The characters, however, remain mostly irritating or forgettable, full of fuzzy or weak motivations and stuffed with tortuous, posturing dialogue. It's a game written for sentimental teenagers, full of long ruminations of the nature of life and love and yet never quite managing to hit upon truths that might inspire you to engage with its themes. As the series has blossomed from 8-bit to 16-bit to HD visuals, the world has bloomed with it, but the dialogue has been embellished in less welcome ways - and that's never been more clear than it is here.
The soundtrack, too, suffers from a lack of coherent direction. Long gone are Nobuo Uematsu's orchestral manoeuvres and defining post-battle fanfares, replaced by nonsense acid jazz and screaming heavy metal power chords that utterly fail to match the ambiance or tone of the scenes they play behind.
The hotchpotch world design - which feels as though a hundred artists went off into separate rooms to work on different places in isolation, before coming together to merge their work into a lumpy whole - is more forgiveable here than it was in Final Fantasy 13. The inconsistent art is explained away by the game's structure. However, the world lacks a coherent sense of place, not least because there's no sense of geography; after all, you access different locations from a menu screen.
It was a bold move on Square Enix's part to ask fans that struggled to engage with Final Fantasy 13's world to suddenly care about multiple versions of that world. Beyond the raw video game draw of solving each location's problems, few players will care about piecing together the jigsaw of its story.
Final Fantasy 13-2 is a mixed success, then. Smart, engaging mechanics and a novel structure ensure that it is compelling on a functional level. But it presumes you care about fixing a broken world that the previous game failed to make loveable, or even knowable.
Nearly two decades ago, Chrono Trigger demonstrated that skipping between eras, making changes in history and marvelling at their butterfly effect through the centuries, could offer up some of the most exciting interactive storytelling anywhere. But Final Fantasy 13-2's world is too ethereal, disjointed and abstract to offer the player a firm hold on how historical cause leads to contemporary effect. It's a better game than its predecessor, but there is no escaping the fact that it builds on Final Fantasy 13's weak foundations.

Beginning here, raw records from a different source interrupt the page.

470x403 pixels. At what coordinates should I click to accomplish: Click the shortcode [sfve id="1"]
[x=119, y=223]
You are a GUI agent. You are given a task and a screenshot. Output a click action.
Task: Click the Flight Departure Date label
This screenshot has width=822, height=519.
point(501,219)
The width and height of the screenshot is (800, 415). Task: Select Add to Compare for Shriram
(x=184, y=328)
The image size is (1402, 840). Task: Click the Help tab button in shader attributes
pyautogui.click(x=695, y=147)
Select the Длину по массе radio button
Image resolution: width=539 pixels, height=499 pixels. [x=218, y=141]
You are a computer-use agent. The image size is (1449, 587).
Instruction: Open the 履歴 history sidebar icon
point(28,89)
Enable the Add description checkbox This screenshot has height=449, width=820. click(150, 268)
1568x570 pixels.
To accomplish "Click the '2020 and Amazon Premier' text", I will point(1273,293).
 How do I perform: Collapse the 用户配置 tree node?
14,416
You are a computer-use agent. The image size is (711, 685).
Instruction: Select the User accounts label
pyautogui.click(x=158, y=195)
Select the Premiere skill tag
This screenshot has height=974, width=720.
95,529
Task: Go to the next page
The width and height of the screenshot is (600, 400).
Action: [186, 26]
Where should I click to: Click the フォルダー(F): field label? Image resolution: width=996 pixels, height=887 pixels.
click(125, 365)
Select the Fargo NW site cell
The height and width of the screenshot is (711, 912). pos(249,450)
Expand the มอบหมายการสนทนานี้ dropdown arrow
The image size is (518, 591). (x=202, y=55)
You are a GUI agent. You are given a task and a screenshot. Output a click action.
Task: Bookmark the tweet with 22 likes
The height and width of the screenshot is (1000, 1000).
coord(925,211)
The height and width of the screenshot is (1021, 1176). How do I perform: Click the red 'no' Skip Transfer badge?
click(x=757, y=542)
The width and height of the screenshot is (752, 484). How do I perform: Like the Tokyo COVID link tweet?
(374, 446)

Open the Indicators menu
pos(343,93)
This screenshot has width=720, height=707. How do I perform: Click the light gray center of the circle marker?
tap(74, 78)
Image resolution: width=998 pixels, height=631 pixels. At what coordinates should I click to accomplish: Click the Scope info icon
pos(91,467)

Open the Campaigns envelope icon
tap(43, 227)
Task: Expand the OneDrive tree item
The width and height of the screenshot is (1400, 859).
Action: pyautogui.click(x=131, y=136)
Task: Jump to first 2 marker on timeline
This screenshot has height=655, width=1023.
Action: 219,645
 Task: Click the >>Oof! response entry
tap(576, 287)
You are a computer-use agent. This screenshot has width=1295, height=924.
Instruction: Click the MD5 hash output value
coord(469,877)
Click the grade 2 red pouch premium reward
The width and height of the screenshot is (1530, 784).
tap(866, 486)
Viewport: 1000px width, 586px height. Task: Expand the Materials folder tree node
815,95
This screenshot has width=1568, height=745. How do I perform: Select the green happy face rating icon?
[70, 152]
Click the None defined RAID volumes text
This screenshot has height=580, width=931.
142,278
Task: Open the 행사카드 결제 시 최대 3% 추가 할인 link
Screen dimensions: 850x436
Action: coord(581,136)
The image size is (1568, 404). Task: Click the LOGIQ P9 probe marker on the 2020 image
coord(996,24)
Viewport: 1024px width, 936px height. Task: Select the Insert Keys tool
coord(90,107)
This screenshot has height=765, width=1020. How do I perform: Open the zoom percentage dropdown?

For all its mechanical cleverness and forward-thinking design, Final Fantasy 13-2 is also convoluted, complicated and unfriendly to newcomers. In Square-Enix's desperation to discover what its flagship series looks like in the modern world, what should be an interesting curio has been inflated to blockbuster proportions. Hurling money at a development team that has been labouring without firm creative leadership for close to a decade now has led to a game that is, in many ways, as disjointed as its world, as rambling as its lead character. In those fragments excellence, confusion, beauty, strangeness, wonder and loss may all be found.